Oklahoma Bureau of Narcotics Says Painkiller Abuse In State Is Epidemic

A new study by the National Survey on Drug Use and Health revealed more and more Oklahomans are addicted to painkillers.

Thursday, January 6th 2011, 6:18 pm

By: News 9


Jon Jordan, News 9

OKLAHOMA CITY -- A new study by the National Survey on Drug Use and Health revealed more and more Oklahomans are addicted to painkillers.

Comparing the number of doses to Oklahoma's population size, Oklahomans are consuming more of the painkiller Hydrocodone than Californians.

Over the past decade the Oklahoma Bureau of Narcotics reported seeing a 78 percent increase in Oklahomans dying from drug overdoses, and in many cases because of painkillers.

Twenty-nine-year-old Keith Knox Simmons is known to the Oklahoma Bureau of Narcotics as the "state's top doctor shopper" after an investigation revealed Simmons had gone to nearly 200 healthcare professionals to get prescriptions for the highly addictive painkiller Hydrocodone.

Mark Woodward with the OBN said the agency is seeing more and more people like Simmons.

"That is an extreme case, but we do have a lot of Oklahomans going to 5, 10, 15 different doctors to feed an addiction," Woodward said.

The addiction for painkillers has become so large that the National Survey on Drug Use and Health found Oklahomans 12 and older exceeded the national average for the consumption of painkillers for non-medical use by 232 percent.

It's an appetite for drugs like Hydrocodone that has made the state's drug bureau now consider it an epidemic.

"When Oklahoma consumes as much or more than California and Texas, that's concerning," Woodward said.

Jessica Hawkins with the Prevention Services Director for the states Department of Mental Health and Substance Abuse Services said the big problem isn't meth anymore, and that it's prescription drug abuse.

"Young people need to understand as well as adults that abusing prescription drugs is just as deadly if not more than other illicit drugs," Hawkins said. "This is beyond an emerging drug trend.
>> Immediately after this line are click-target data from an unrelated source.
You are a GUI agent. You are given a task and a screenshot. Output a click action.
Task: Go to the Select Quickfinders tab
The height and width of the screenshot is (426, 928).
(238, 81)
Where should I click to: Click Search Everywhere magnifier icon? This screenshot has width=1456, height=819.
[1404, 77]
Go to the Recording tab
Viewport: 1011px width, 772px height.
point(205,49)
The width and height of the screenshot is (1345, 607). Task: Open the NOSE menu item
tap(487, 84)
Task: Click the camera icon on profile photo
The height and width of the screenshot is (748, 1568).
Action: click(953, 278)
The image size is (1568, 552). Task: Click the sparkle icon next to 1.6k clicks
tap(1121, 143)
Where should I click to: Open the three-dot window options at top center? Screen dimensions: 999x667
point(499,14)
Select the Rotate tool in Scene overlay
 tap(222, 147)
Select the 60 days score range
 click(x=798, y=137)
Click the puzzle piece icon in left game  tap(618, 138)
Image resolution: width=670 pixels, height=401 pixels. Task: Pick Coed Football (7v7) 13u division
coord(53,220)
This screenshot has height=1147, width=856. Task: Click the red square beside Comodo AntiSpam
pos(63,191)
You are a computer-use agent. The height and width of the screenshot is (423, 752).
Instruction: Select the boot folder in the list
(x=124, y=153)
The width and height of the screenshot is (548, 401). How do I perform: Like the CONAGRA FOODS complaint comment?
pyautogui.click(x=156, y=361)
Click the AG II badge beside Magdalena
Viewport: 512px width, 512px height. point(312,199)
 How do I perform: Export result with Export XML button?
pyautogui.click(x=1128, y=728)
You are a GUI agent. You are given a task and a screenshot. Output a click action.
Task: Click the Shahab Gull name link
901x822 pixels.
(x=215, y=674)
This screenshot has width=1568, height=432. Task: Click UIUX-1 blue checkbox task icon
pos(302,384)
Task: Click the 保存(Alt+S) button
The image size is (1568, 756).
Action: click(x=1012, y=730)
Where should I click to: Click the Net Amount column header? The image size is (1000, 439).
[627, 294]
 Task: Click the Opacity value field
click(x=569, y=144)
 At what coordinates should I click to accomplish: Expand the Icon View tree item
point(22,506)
It's here and it's affecting Oklahomans every day."

To make battling the prescription drug abuse problem harder, agencies like the Oklahoma Department of Mental Health and Substance abuse saw its budget last year cut by $25 million, which a large part was used to help treat people with addictions.

Because prescription drugs can be much easier to obtain than street drugs, health experts encourage parents to talk to their children about the dangers of abusing prescription drugs.